**GOAL OF THE EXERCISE:**
In the listing below, find the line holding "You are a computer-use agent." and the line holding "Instruction: Click red". Write out those two lines and all lines between, exactly, and nothing more.
[Opening DATA FOR THIS EXERCISE section]
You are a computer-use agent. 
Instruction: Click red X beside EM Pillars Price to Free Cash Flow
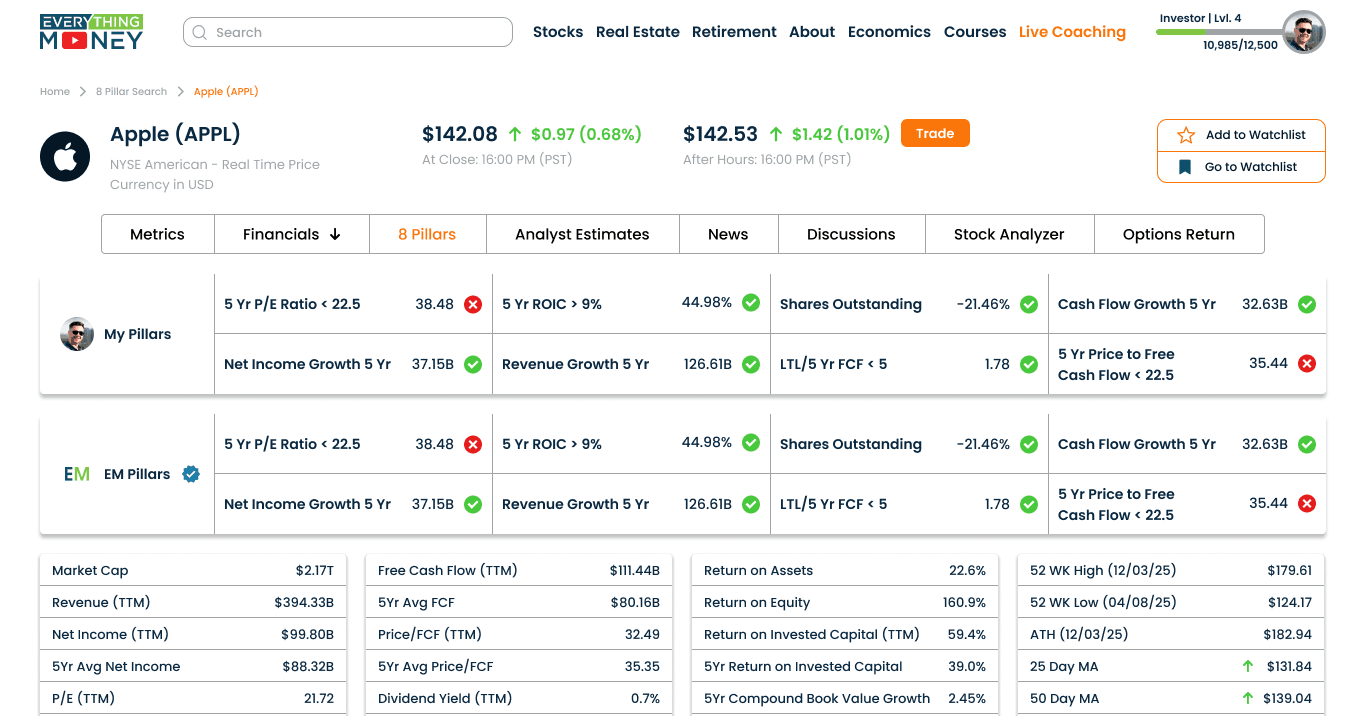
[Closing DATA FOR THIS EXERCISE section]
[Opening DATA FOR THIS EXERCISE section]
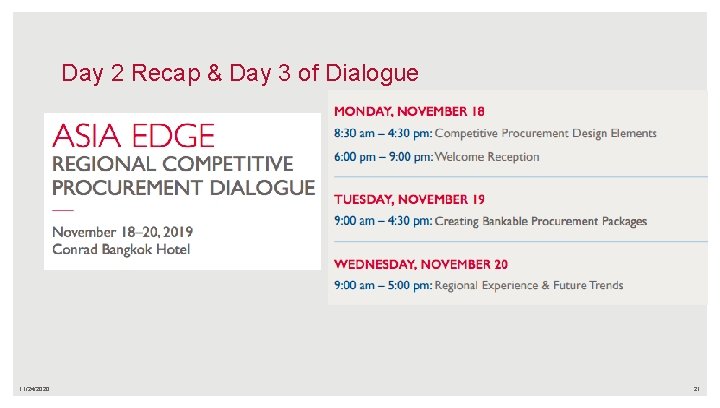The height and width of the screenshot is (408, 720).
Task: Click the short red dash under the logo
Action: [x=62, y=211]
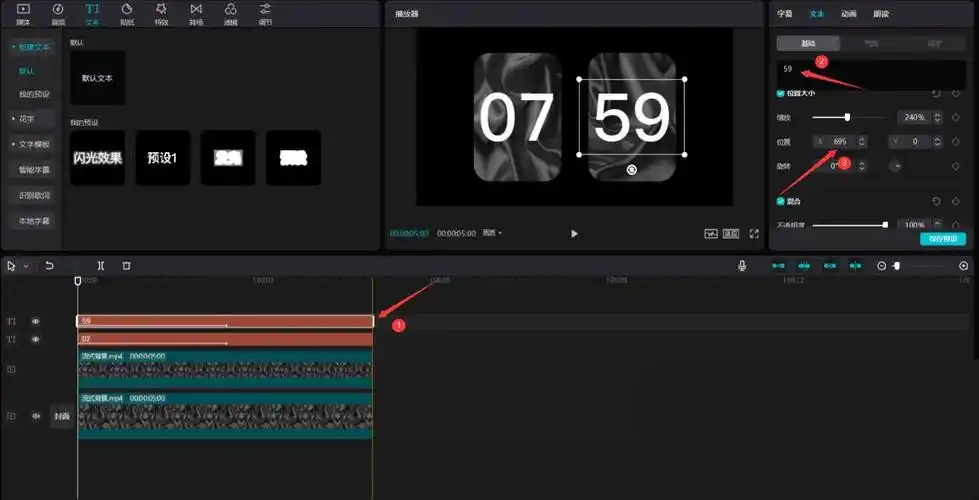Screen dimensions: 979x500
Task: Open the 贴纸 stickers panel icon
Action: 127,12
[Closing DATA FOR THIS EXERCISE section]
**WRITTEN RESPONSE:**
You are a computer-use agent. 
Instruction: Click red X beside EM Pillars Price to Free Cash Flow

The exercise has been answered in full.